## Exercise details
Up to and including the line with "Click the append table icon 追加表格", please set down the entries below exactly, starting from the first line.

Stored items

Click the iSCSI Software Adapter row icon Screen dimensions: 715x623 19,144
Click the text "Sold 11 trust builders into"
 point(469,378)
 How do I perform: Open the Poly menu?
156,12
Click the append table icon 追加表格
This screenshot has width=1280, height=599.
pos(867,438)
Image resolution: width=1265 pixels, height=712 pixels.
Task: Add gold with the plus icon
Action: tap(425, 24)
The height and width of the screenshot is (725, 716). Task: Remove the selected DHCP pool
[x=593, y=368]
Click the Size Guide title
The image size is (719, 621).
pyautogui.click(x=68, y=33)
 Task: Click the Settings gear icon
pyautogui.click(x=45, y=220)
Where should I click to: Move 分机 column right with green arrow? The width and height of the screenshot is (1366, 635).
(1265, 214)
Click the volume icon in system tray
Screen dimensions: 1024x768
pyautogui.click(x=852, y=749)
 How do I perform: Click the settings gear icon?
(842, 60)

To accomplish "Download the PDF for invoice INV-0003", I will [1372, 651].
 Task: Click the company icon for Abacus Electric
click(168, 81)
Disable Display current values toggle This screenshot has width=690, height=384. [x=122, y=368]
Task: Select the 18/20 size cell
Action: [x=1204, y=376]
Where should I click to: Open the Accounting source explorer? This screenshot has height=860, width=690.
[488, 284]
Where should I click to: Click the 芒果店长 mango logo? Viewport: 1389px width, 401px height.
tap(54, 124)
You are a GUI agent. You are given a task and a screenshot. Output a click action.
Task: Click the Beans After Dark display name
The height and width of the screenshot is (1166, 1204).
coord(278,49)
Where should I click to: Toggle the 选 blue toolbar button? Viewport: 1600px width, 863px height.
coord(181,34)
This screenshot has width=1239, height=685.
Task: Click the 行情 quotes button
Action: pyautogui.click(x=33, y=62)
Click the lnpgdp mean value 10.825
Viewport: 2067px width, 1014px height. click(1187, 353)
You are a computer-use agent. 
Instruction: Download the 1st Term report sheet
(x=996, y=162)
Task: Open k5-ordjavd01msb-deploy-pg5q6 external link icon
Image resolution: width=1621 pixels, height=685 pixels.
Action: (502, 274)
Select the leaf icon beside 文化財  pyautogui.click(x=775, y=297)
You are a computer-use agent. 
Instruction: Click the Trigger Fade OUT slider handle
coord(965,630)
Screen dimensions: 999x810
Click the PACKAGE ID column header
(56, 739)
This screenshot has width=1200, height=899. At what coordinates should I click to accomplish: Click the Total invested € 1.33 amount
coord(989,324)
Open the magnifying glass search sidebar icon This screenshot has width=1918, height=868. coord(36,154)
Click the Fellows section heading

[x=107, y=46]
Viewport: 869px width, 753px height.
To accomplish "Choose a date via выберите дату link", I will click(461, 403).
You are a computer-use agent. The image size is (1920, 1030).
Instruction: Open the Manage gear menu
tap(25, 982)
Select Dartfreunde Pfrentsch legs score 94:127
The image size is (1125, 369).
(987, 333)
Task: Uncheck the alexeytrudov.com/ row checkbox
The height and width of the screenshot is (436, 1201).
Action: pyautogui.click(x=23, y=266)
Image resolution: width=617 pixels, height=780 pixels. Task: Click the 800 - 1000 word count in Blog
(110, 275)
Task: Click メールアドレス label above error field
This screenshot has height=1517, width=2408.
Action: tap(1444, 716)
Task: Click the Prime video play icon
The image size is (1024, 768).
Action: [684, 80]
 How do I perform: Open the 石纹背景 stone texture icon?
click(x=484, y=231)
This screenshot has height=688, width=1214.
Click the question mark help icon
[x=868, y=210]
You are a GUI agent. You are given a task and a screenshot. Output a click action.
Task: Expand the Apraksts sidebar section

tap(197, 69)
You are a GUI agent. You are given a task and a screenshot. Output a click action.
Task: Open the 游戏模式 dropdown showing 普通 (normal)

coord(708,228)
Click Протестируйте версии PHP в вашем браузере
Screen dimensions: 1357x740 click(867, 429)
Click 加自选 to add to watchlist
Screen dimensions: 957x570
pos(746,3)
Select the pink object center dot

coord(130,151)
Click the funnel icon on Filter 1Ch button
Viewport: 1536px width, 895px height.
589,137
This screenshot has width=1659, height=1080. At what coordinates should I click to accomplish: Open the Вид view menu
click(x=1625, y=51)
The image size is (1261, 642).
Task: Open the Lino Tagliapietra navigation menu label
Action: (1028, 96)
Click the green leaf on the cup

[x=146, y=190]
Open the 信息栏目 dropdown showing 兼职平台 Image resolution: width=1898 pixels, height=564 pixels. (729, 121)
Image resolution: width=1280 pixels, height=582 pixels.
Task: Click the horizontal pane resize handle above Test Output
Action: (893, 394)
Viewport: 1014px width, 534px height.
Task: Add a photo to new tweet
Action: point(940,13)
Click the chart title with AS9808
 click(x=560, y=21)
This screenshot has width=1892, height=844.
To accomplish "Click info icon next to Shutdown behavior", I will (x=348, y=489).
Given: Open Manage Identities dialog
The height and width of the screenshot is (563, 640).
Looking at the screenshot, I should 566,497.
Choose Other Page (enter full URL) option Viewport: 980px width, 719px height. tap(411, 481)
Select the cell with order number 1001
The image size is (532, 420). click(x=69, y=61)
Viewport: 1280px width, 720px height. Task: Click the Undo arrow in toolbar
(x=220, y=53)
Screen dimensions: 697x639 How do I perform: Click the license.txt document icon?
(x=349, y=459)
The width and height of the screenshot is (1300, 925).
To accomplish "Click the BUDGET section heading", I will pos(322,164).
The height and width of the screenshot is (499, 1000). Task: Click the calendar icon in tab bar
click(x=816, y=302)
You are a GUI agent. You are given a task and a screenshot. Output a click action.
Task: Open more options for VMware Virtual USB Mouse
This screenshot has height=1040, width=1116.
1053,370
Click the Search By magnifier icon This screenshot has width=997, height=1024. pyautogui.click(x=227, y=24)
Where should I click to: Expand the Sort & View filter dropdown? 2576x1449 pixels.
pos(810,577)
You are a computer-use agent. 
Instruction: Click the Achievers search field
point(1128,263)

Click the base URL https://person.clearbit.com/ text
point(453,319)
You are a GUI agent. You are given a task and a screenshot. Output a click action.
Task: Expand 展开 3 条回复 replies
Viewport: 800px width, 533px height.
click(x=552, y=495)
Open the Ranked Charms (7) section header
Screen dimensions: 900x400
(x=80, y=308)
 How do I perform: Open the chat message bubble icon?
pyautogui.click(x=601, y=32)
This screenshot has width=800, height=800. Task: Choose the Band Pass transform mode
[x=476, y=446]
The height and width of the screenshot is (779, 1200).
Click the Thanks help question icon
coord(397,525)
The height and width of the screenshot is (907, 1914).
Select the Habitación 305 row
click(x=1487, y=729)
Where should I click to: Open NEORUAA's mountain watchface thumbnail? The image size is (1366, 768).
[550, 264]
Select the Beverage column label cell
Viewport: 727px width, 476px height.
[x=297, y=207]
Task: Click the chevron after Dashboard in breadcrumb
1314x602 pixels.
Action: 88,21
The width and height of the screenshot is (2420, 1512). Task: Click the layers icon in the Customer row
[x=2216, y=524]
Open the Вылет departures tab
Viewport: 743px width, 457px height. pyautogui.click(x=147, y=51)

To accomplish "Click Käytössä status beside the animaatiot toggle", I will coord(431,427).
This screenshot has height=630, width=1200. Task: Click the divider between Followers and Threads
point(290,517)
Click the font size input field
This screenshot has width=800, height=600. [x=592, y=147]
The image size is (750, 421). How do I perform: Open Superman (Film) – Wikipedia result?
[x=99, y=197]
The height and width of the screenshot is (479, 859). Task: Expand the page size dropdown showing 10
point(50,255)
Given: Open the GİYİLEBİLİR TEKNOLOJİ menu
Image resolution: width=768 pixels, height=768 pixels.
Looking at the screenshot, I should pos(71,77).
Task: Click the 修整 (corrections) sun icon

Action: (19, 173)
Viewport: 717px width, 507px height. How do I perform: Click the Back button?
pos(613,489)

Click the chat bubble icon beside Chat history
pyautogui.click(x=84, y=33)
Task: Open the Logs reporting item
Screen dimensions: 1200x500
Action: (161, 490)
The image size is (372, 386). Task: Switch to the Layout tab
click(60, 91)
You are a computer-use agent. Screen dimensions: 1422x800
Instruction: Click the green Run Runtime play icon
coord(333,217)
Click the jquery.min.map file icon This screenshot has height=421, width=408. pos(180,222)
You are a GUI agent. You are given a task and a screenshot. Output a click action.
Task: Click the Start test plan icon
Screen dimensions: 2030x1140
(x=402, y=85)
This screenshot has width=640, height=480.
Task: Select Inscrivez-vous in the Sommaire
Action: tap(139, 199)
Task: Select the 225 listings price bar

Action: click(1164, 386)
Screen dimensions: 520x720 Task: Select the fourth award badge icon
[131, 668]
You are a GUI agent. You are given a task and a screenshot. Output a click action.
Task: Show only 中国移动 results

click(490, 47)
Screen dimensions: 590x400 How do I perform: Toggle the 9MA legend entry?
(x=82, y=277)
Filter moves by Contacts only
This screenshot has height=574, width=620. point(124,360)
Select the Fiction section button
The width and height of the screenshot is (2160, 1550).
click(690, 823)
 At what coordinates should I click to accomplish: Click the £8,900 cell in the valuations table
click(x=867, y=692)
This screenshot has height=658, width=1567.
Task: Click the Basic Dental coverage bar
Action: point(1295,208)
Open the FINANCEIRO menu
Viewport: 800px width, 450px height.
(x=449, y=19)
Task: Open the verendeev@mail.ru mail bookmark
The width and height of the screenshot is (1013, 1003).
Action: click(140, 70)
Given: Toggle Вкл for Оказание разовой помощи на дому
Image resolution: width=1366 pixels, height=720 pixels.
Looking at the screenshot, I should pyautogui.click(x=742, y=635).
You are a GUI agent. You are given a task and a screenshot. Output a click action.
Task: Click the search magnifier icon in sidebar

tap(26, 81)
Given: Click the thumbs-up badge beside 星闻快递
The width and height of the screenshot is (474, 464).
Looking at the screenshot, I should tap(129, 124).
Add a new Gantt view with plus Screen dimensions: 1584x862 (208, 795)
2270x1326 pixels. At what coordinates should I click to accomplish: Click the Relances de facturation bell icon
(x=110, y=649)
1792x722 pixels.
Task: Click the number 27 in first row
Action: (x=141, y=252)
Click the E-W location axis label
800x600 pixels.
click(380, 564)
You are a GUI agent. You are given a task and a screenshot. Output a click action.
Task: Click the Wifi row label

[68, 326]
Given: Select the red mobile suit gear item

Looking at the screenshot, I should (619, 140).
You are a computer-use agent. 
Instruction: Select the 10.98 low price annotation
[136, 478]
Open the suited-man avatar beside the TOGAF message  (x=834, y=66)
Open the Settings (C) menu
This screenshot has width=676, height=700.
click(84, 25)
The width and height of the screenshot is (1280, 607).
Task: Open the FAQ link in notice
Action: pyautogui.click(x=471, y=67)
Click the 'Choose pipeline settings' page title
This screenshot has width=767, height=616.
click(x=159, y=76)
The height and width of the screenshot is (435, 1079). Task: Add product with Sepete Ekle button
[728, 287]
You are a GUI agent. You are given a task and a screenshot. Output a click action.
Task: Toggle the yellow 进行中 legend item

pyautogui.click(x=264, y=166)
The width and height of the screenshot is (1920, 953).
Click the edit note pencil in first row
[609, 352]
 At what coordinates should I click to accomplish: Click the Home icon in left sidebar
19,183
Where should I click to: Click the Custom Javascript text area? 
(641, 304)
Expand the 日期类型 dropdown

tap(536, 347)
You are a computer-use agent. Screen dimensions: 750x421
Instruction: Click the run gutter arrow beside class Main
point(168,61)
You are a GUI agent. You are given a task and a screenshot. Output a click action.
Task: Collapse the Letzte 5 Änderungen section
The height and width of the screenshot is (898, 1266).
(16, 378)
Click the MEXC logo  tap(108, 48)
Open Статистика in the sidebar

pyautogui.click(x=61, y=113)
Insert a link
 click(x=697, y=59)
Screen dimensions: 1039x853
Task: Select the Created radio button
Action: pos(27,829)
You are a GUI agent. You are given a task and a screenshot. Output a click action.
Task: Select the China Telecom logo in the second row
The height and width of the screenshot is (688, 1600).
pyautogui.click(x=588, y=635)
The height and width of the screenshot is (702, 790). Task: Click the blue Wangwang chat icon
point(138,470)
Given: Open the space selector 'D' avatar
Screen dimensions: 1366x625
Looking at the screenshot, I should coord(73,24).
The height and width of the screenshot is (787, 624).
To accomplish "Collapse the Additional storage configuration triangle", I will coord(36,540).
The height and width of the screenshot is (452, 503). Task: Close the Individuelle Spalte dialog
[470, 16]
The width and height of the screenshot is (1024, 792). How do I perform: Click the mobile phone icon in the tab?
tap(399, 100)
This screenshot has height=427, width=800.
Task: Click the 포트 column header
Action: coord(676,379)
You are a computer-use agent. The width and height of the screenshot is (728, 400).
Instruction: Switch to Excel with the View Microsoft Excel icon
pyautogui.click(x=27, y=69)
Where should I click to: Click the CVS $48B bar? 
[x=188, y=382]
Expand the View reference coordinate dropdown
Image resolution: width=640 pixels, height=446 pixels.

## Completed task
Click the iSCSI Software Adapter row icon Screen dimensions: 715x623 19,144
Click the text "Sold 11 trust builders into"
 point(469,378)
 How do I perform: Open the Poly menu?
156,12
Click the append table icon 追加表格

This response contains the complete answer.